The quality of the dog food you buy also makes a difference. The better the dog food is, the better it will feed your dog and the less it will need.
The Australian Shepherd is an energetic, athletic dog that needs a lot of exercise. He should have at least a large, fenced garden where he can run around for one to two hours a day. In general, Australian Shepherds are closely bonded with their owners and love to accompany you on walks, or even better, on hikes. Once an Australian Shepherd is past puppyhood, it can be a great running companion. However, it is best to give the Australian Shepherd a job, whether it is herding livestock, herding children, or participating in dog competitions. Early socialization. Puppy training are important. In addition, ongoing obedience training will help the puppy grow into an adaptable and well-mannered dog.

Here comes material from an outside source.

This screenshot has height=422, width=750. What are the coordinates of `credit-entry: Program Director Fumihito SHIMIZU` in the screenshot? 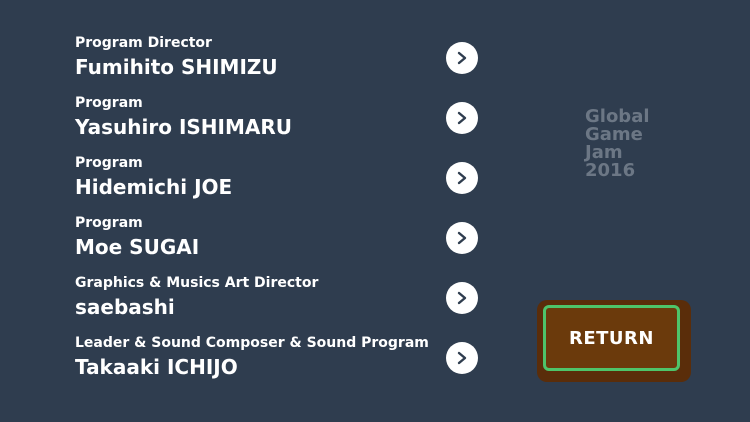 It's located at (285, 64).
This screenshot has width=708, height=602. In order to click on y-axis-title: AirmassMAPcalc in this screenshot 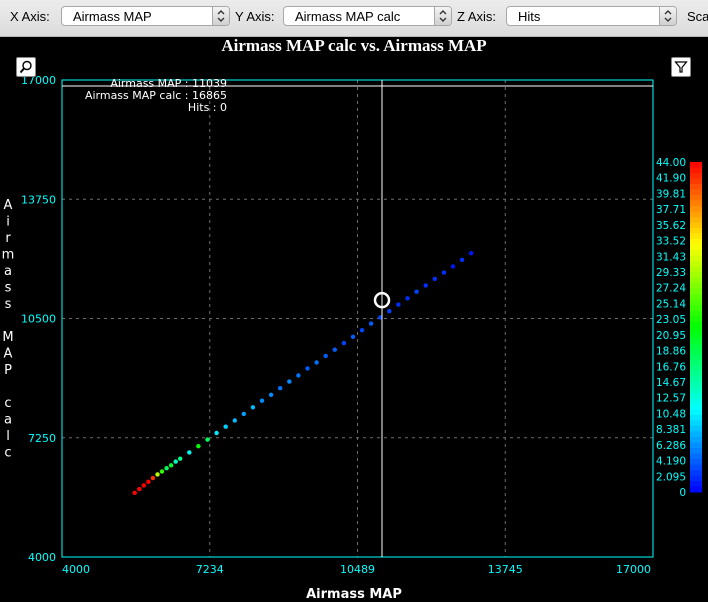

Australian Shepherds have a strong attachment to their families and can therefore be territorial and protective of their owners' property, and they can become destructive if they are too often without companionship for long periods of time. Fortunately, this loyalty combined with their keen intelligence makes. The high energy of this dog breed they are very easy to train. Australian Shepherds are herding dogs. Many consider children as part of their "herd". Therefore, you must teach your Australian Shepherd that chasing and biting children for herding is not allowed. Once they learn this lesson, Australian Shepherds make wonderful companions for families with children.
Australian Shepherds can also get along with other pets, although they may try to herd them. This may not go over well, especially with cats. Keep an eye on your Australian Shepherd when other pets are around until he learns that they are not part of his herd.